Su padre, condenado a la silla eléctrica cuando él era pequeño acusado de "asesinar niños". Su hijo, joven yonki de dilatada trayectoria, responsable de la muerte de un camello que él, policía, investiga. Si agitamos la mezcla añadiendo elementos como otra yonki de nuera, una vecina con la que las horas de retozar empiezan a ceder por un compromiso imposible, y la prensa que se merienda la noticia, tenemos el dramón de este auténtico Condenado.
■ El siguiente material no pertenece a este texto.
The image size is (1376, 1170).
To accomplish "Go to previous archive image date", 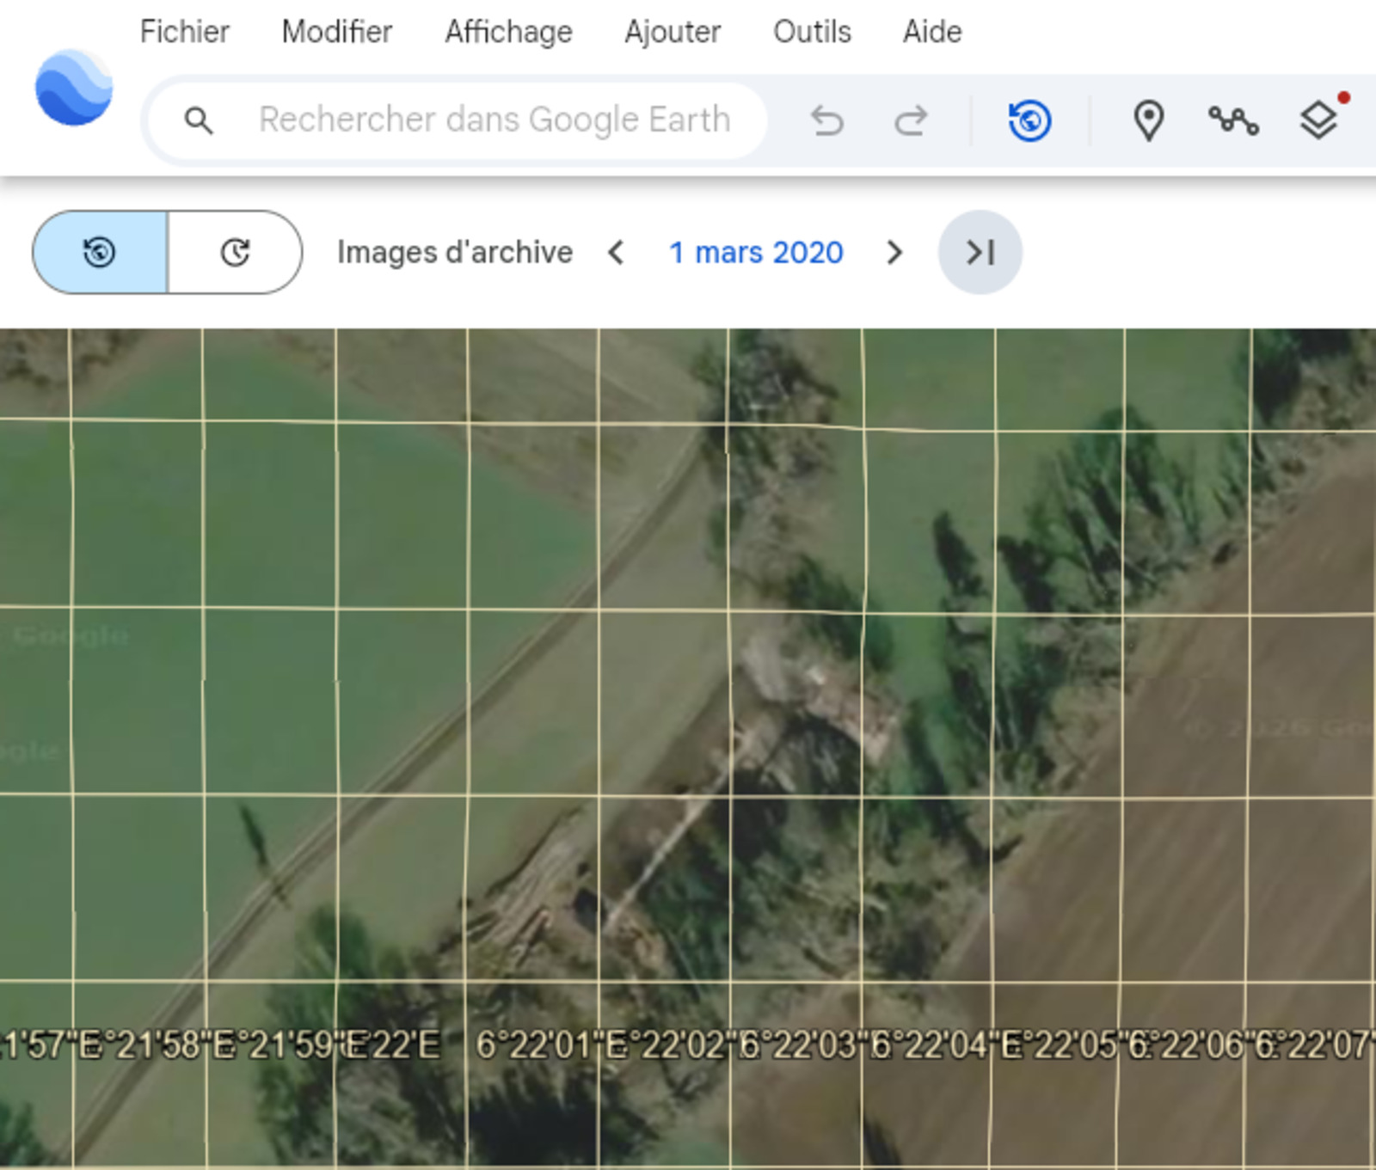I will pyautogui.click(x=616, y=253).
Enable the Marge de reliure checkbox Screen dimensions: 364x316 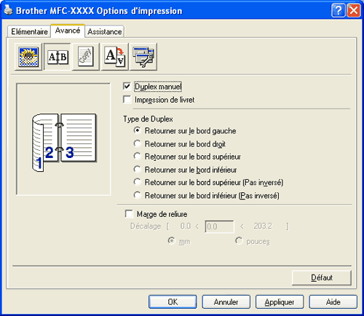click(x=129, y=214)
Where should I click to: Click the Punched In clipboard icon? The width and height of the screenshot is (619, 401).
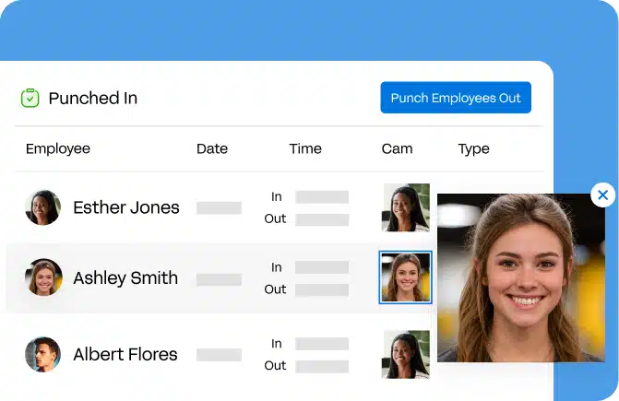[30, 98]
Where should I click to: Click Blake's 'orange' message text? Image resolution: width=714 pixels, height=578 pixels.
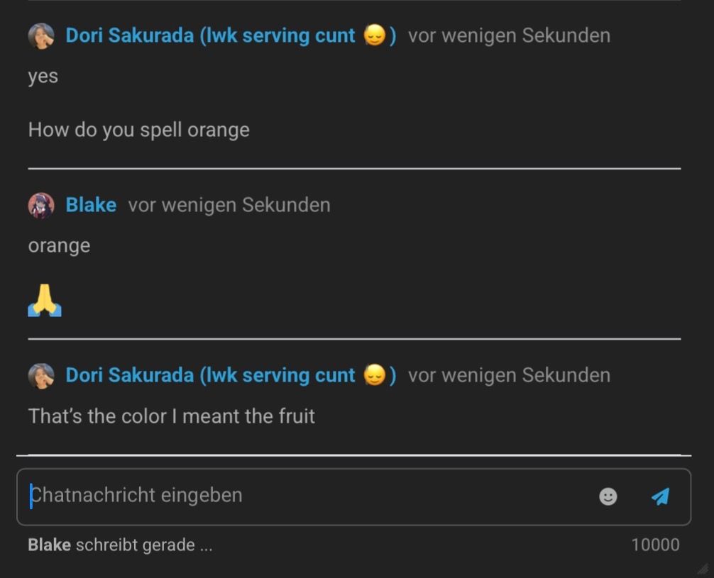tap(59, 246)
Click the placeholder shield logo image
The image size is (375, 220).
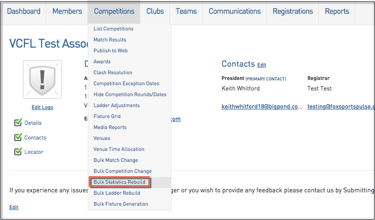42,79
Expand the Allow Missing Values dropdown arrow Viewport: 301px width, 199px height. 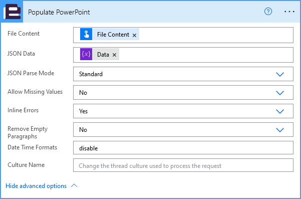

El interés radica en cuestiones de medición de culpabilidad, responsabilidades, y cómo recorrer cien minutos de adversidades in crescendo. Todo conspira para la complicación, y el pobre agente tiene que tratar de detener a su hijo, soportar a su ex-mujer, retener a su apañejo y seguir poniendo buena cara. Esto con la aspiración de que esa cara, representando a uno de los actores más grandes de su generación haga obra maestra de cada intervención, y sea el quien lleve en volandas al resto del plantel y arranque emociones en discurso final. Entonces la música se aliará en la tentativa de crear un momento desgarrador, de asunción de fallos cometidos de perezoso guión que la gesticulación de método del actor debe hacer creíbles. Pero acabará por llevar a una conclusión donde tras un escarceo con irrelevancia thriller, algún rizado rizo de efectismo desubicado, las lágrimas conduzcan a un camino de esperanza en que una cinta llamada a justas glorias no deja gran sabor de boca.
Sólo una muestra más de que ciertas figuras deberían aprovechar su crédito para limitarse a películas imprescindibles, cuidando más la fama que merecidamente ganaron.